As long as we write efficient SQL statements in the R&D phase, we have ensured their stability to the greatest extent and minimized bad SQL statements at the source.
Integration phase: block risks
In the integration phase, where SQL statements are submitted to the production environment, the key task is SQL review. Just like code review before code submission, SQL review is essential in the integration phase. We shall focus on the following points in SQL review:
- Check compliance with SQL R&D specifications.

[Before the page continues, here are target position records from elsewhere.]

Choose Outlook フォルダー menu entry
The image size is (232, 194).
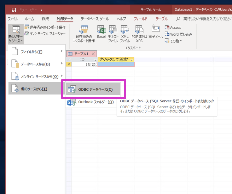(90, 102)
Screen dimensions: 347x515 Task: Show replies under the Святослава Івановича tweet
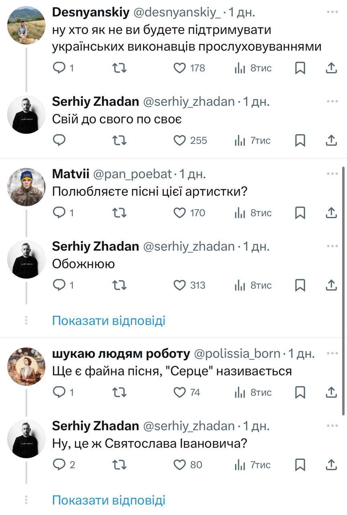coord(109,500)
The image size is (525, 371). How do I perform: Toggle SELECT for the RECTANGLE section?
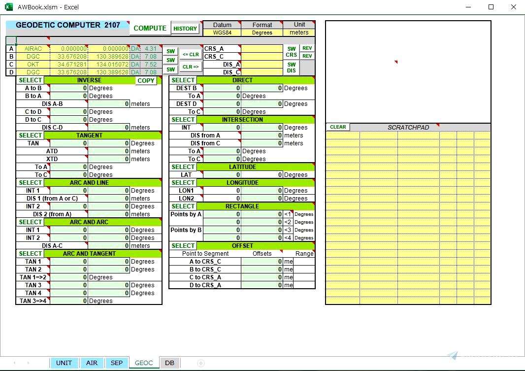coord(183,206)
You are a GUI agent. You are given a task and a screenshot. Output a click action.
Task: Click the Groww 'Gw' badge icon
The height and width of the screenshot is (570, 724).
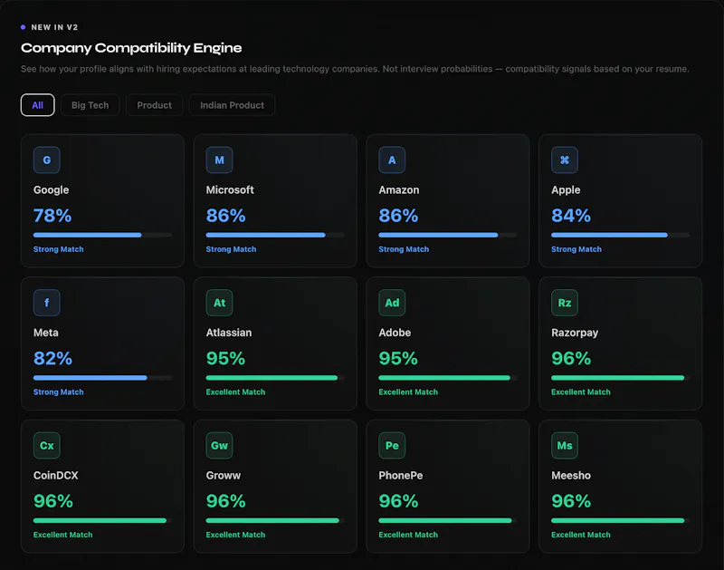tap(219, 446)
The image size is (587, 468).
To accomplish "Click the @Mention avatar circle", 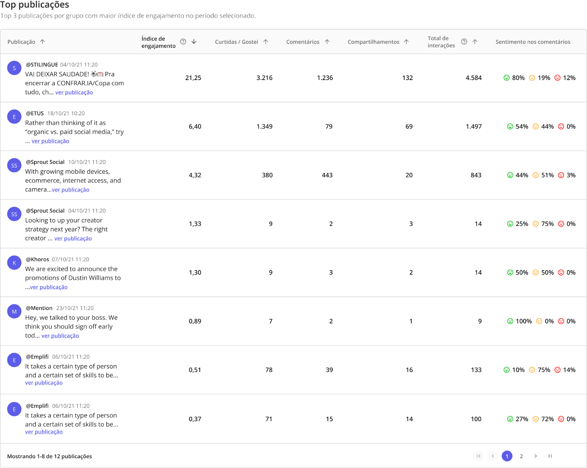I will 14,312.
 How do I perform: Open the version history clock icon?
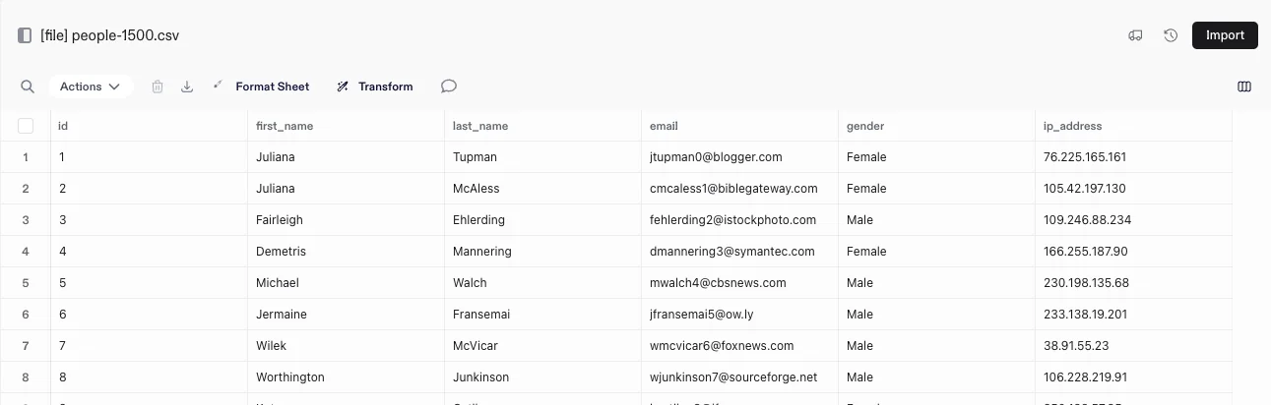coord(1171,35)
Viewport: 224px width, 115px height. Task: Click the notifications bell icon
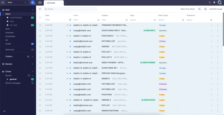[214, 3]
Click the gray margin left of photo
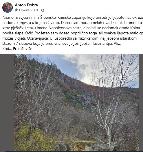This screenshot has width=143, height=152. point(7,102)
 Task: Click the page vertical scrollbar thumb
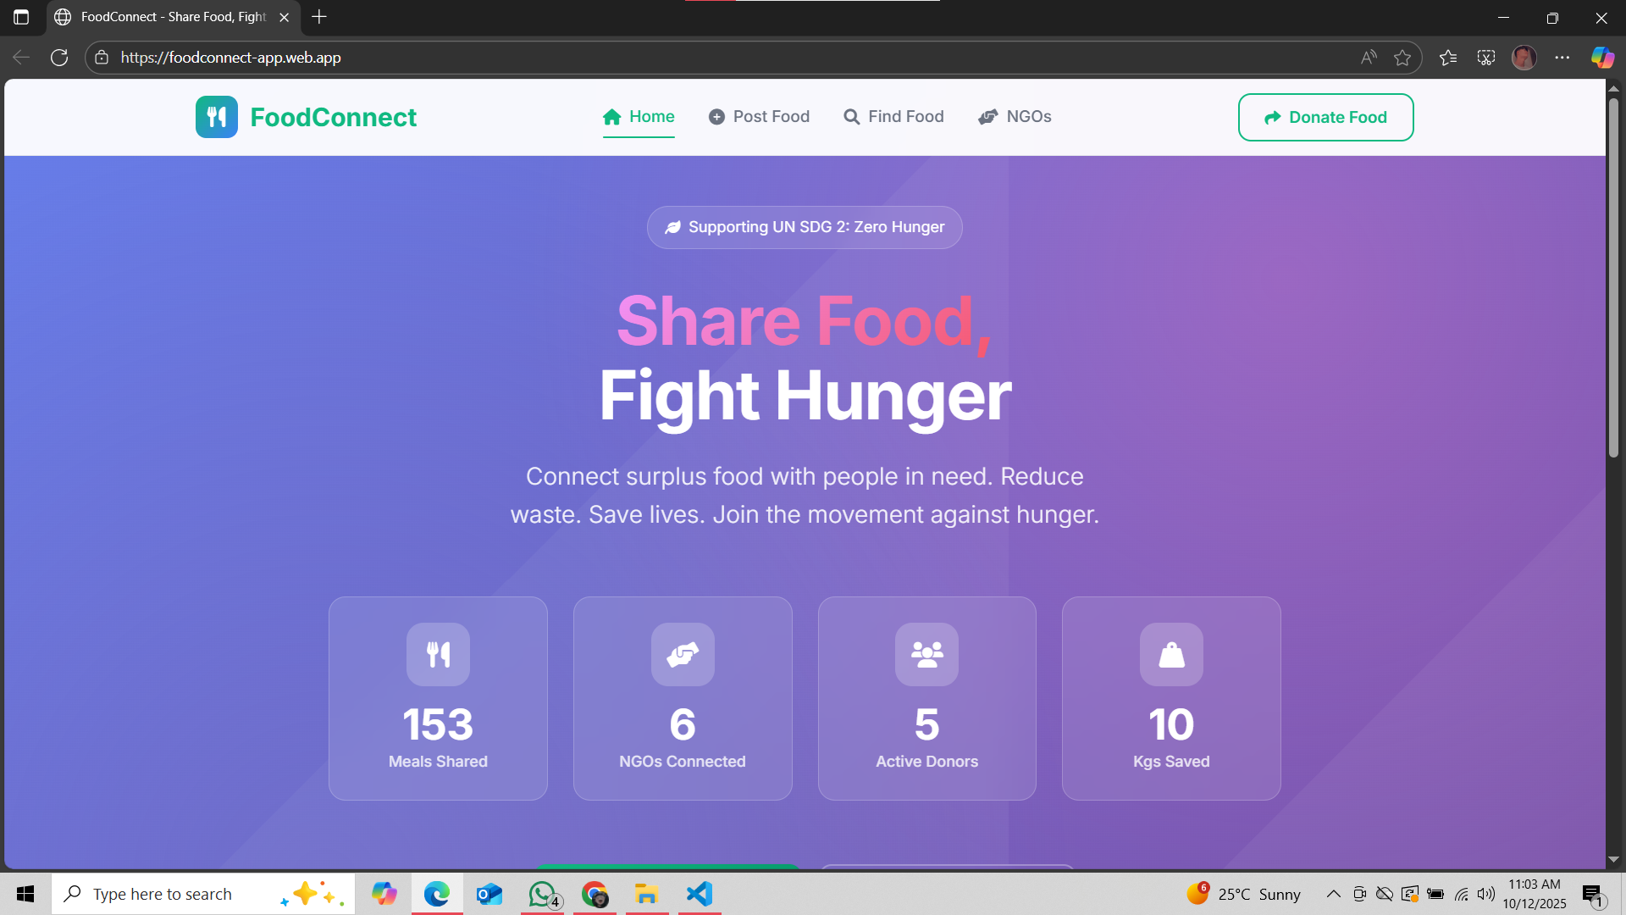coord(1613,277)
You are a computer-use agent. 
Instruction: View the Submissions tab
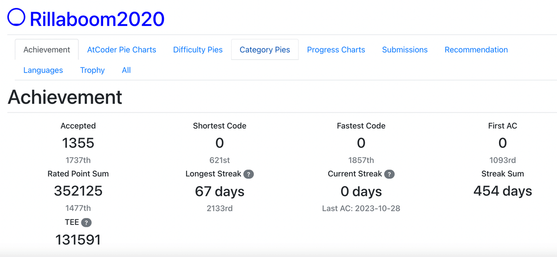(x=405, y=50)
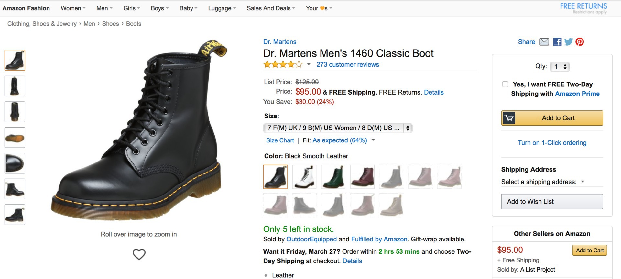Open the Women menu in navigation
The height and width of the screenshot is (279, 621).
click(x=73, y=8)
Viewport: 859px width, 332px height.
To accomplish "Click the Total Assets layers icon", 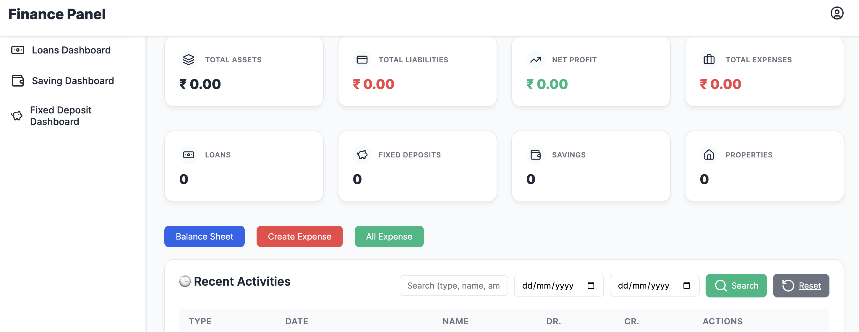I will click(x=189, y=60).
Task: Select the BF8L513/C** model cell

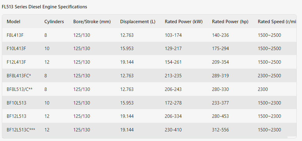Action: tap(20, 89)
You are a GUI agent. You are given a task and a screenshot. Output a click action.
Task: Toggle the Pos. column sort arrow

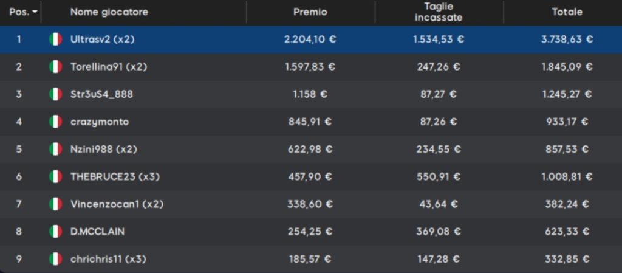click(35, 12)
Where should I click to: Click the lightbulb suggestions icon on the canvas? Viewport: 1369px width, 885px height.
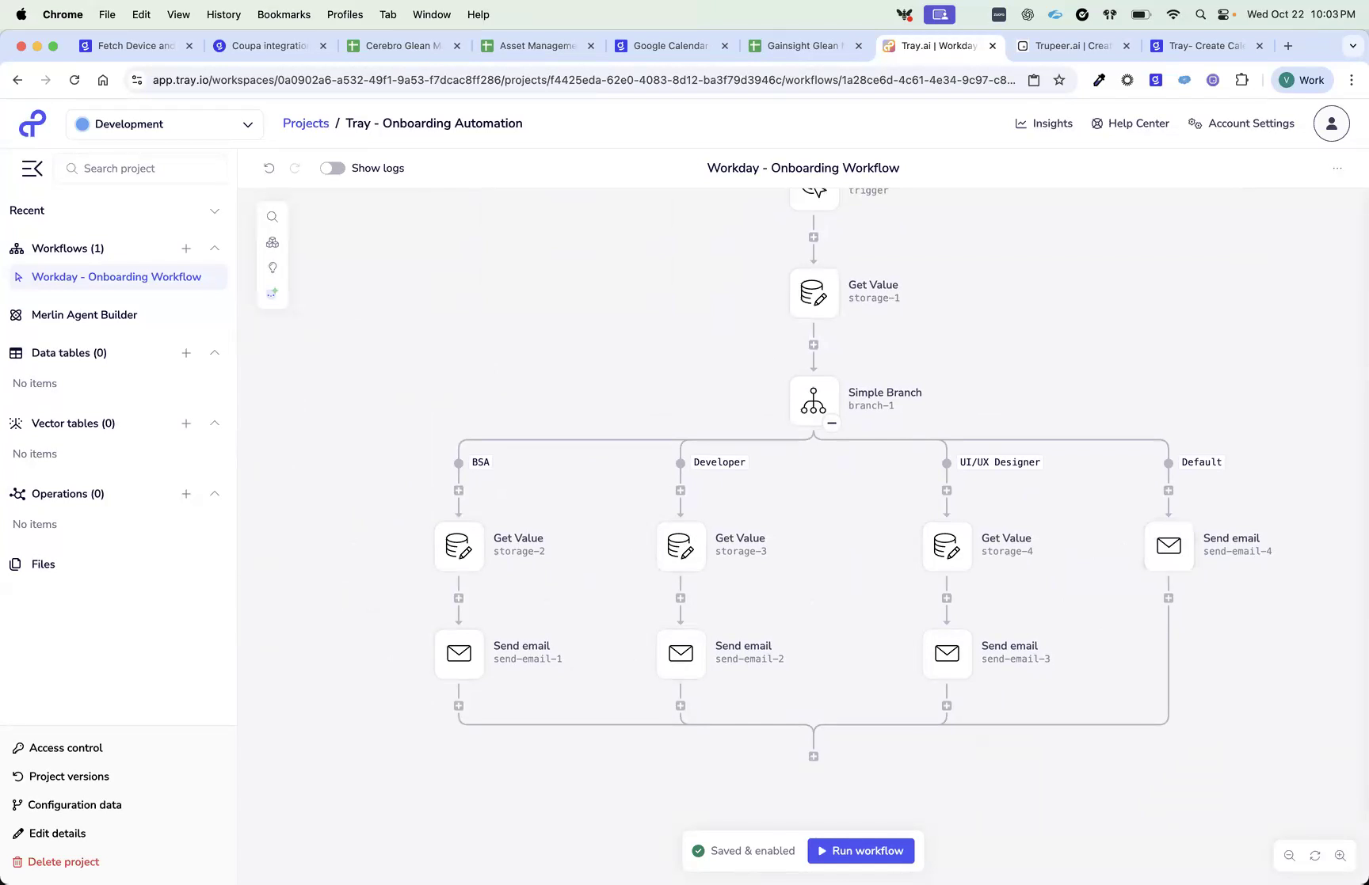coord(273,268)
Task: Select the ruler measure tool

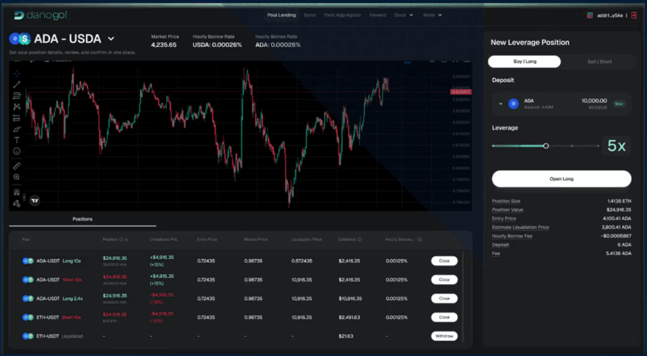Action: (17, 166)
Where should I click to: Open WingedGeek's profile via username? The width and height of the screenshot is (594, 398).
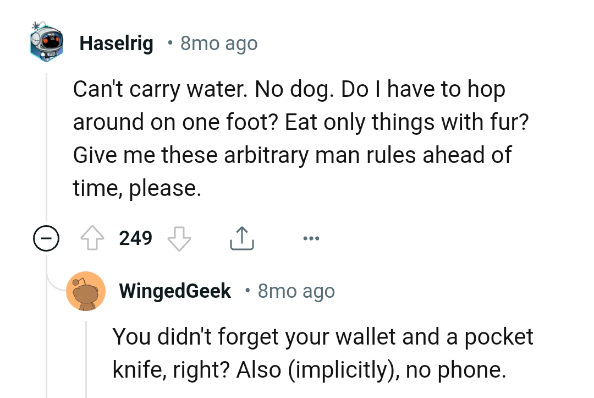click(175, 291)
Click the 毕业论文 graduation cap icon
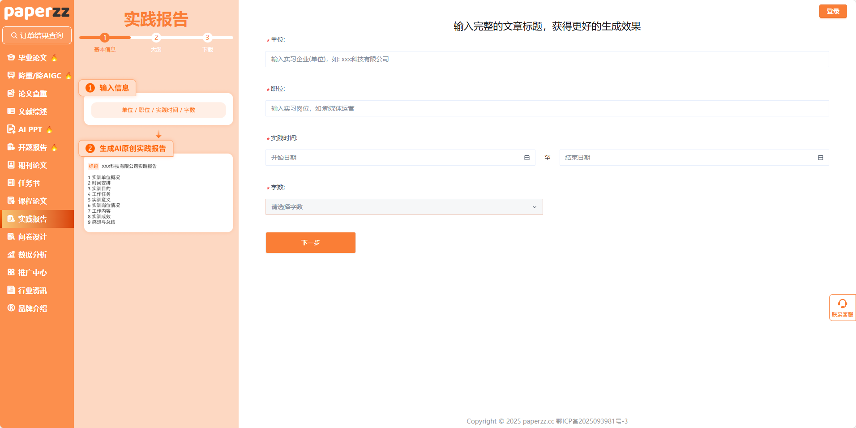This screenshot has width=856, height=428. pyautogui.click(x=11, y=57)
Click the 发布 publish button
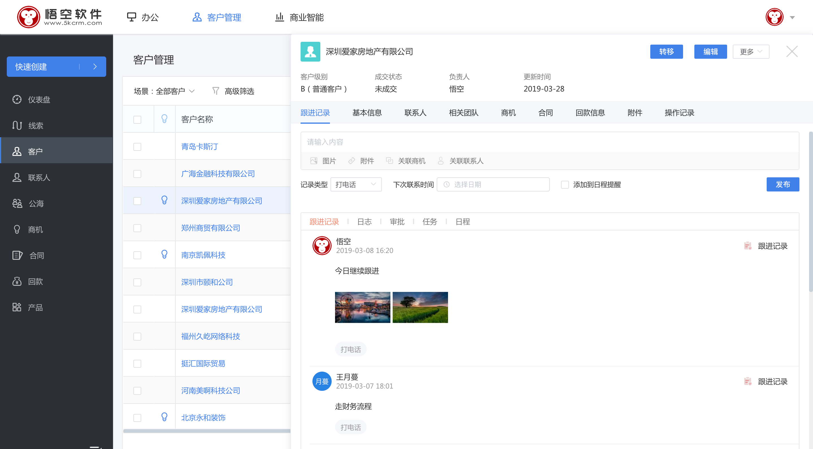 pos(783,184)
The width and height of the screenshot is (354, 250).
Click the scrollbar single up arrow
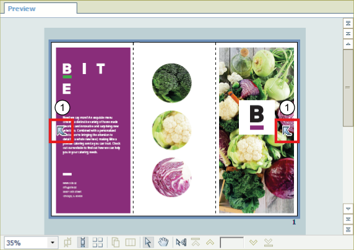[348, 44]
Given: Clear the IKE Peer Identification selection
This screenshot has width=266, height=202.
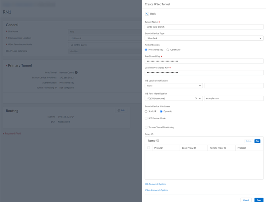Looking at the screenshot, I should pyautogui.click(x=196, y=98).
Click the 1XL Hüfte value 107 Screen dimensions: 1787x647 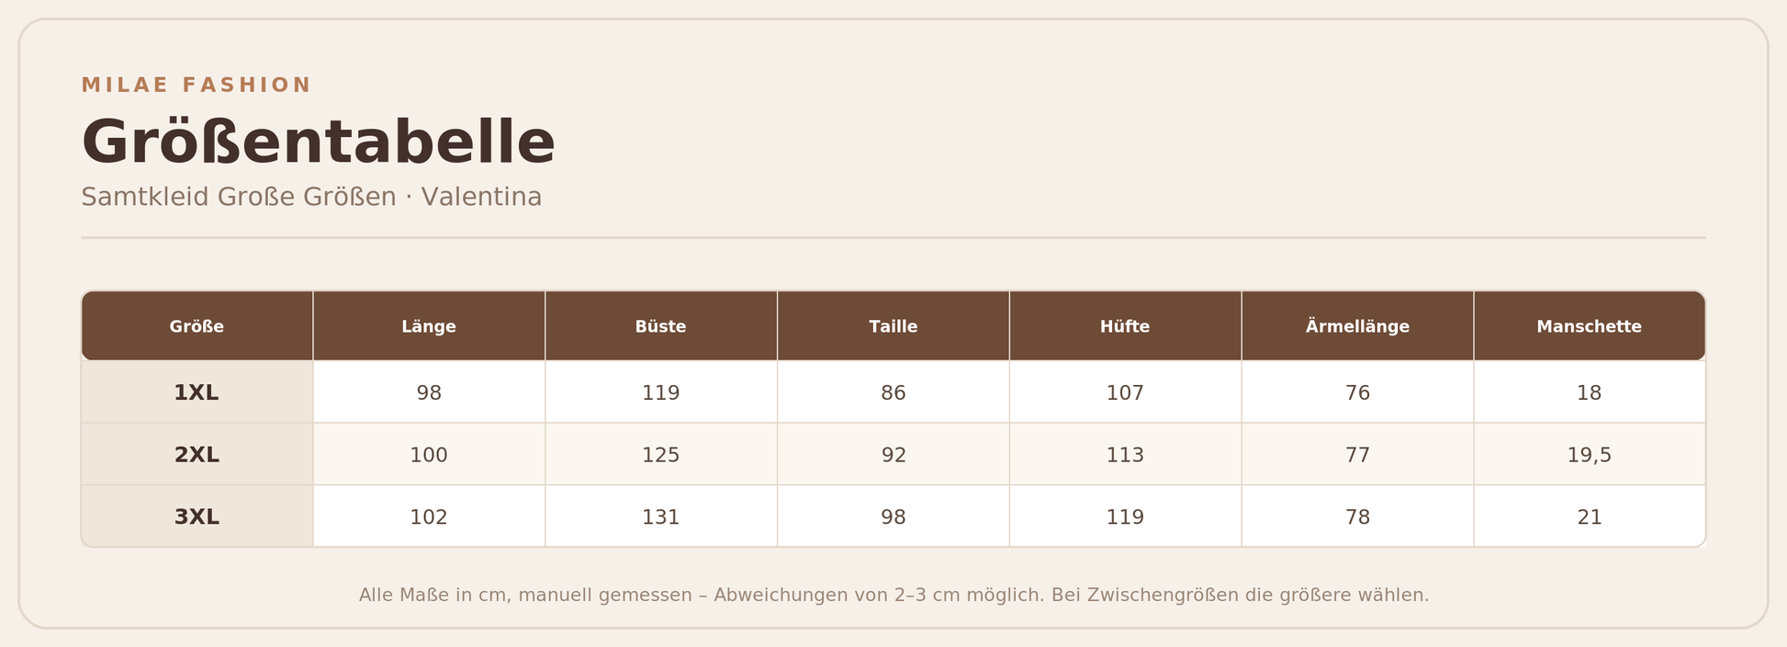point(1125,392)
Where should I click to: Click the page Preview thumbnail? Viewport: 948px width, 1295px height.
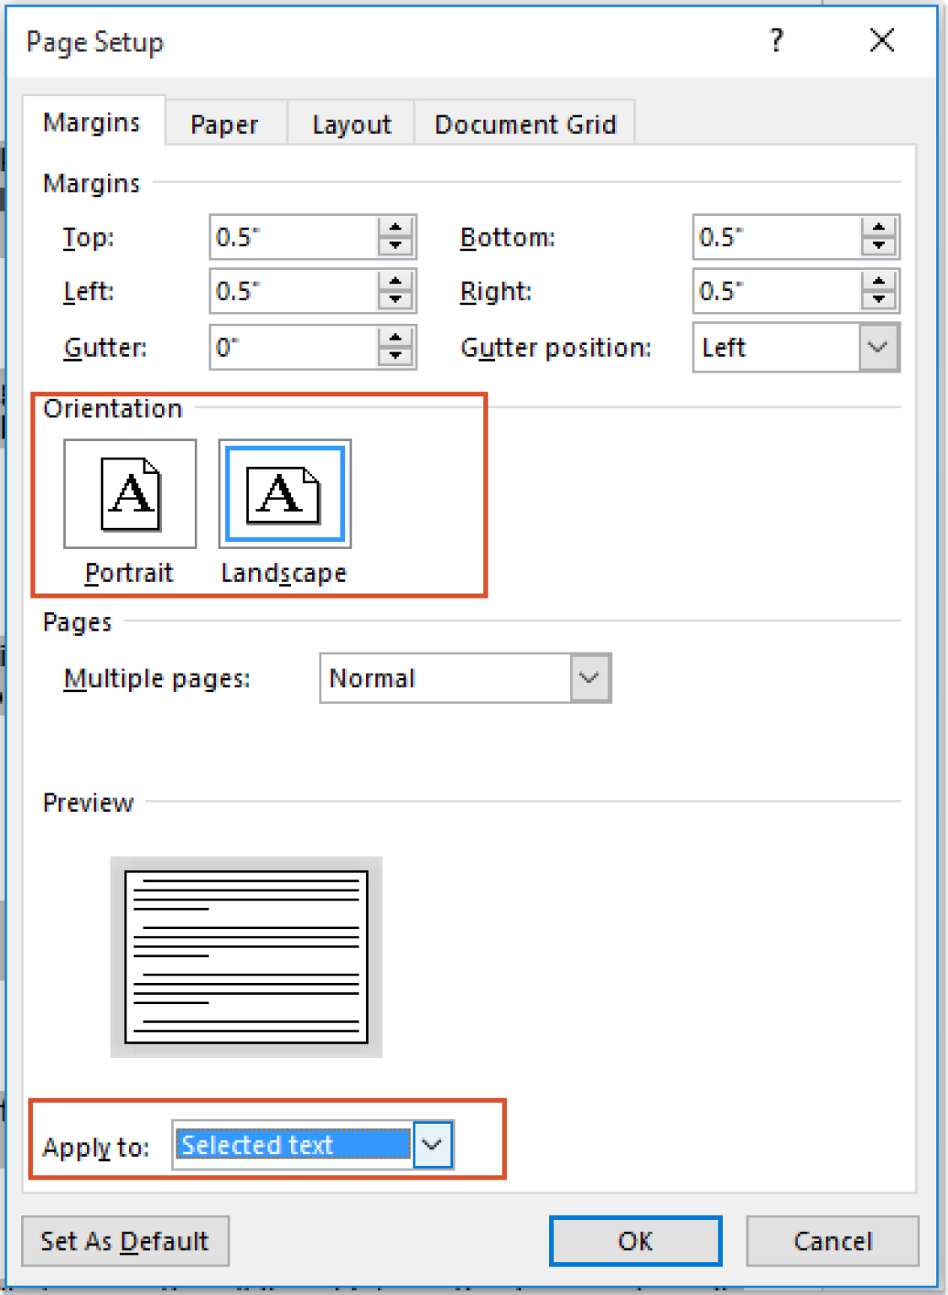point(246,957)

- Evaluate SQL performance.
The first point requires you to scan SQL statements to check whether they comply with R&D specifications, which helps implement the specifications. The implementation of SQL R&D specifications not only reduces elementary SQL errors and low-performance SQL scenarios, but also increases the readability of SQL statements, facilitates the understanding of SQL business scenarios, and assists in manual SQL troubleshooting.
To evaluate SQL performance, you need to identify potential SQL risks in advance. The main focuses are to check whether efficient indexing is applied, determine whether statement rewrite is required for optimization, and predict whether performance will degrade. If you need data support or want to learn more about business scenarios during SQL review, you can further evaluate the implementation method.
When we identify potential SQL risks during SQL review in the integration phase, we can effectively prevent risky SQL statements from going online and reduce bad SQL statements in the process.
O&M phase: roll with the punches
SQL tuning in the O&M phase is the most common case. When SQL statements are newly launched, the data volume is small and the concurrency is low. Therefore, in this stage, most SQL statements do not have performance issues. As the business scale grows and data volume increases, SQL execution may become slower and slower or even degrade abruptly due to sudden changes in execution plans. In the O&M phase, SQL tuning encompasses the following tasks:
- Exception diagnostics, which identifies problematic SQL statements
- Root cause analysis, which locates SQL statements that cause sudden database crash
- SQL emergency response, which recovers databases based on root causes
- Daily governance, which continuously handles bad SQL statements in databases
- Continuous optimization, which involves case archiving for later reference
If you are familiar with common SQL problems and experienced in SQL troubleshooting, you can quickly diagnose exceptions and analyze root causes. This facilitates emergency response and helps recover your business. The following topics in this chapter will introduce typical scenarios of SQL tuning.
Methods for SQL emergency response can be roughly classified into two types: execution plan intervention and SQL throttling. If an SQL statement has a correct execution plan or an appropriate index, you can use an outline to bind the execution plan or index to the statement in OceanBase Database for quick response to the emergency. If a new index is required to handle the emergency, the process takes a long time, because index creation is time-consuming. If the SQL emergency is not caused by the execution plan, it is often a problem related to SQL capacity. In this case, the effective solution is SQL throttling. However, SQL throttling is lossy to business and undermines SQL concurrency.
Daily governance and continuous optimization continuously promote the optimization of low-performance SQL statements during database O&M, curbing database crash risks caused by bad SQL statements.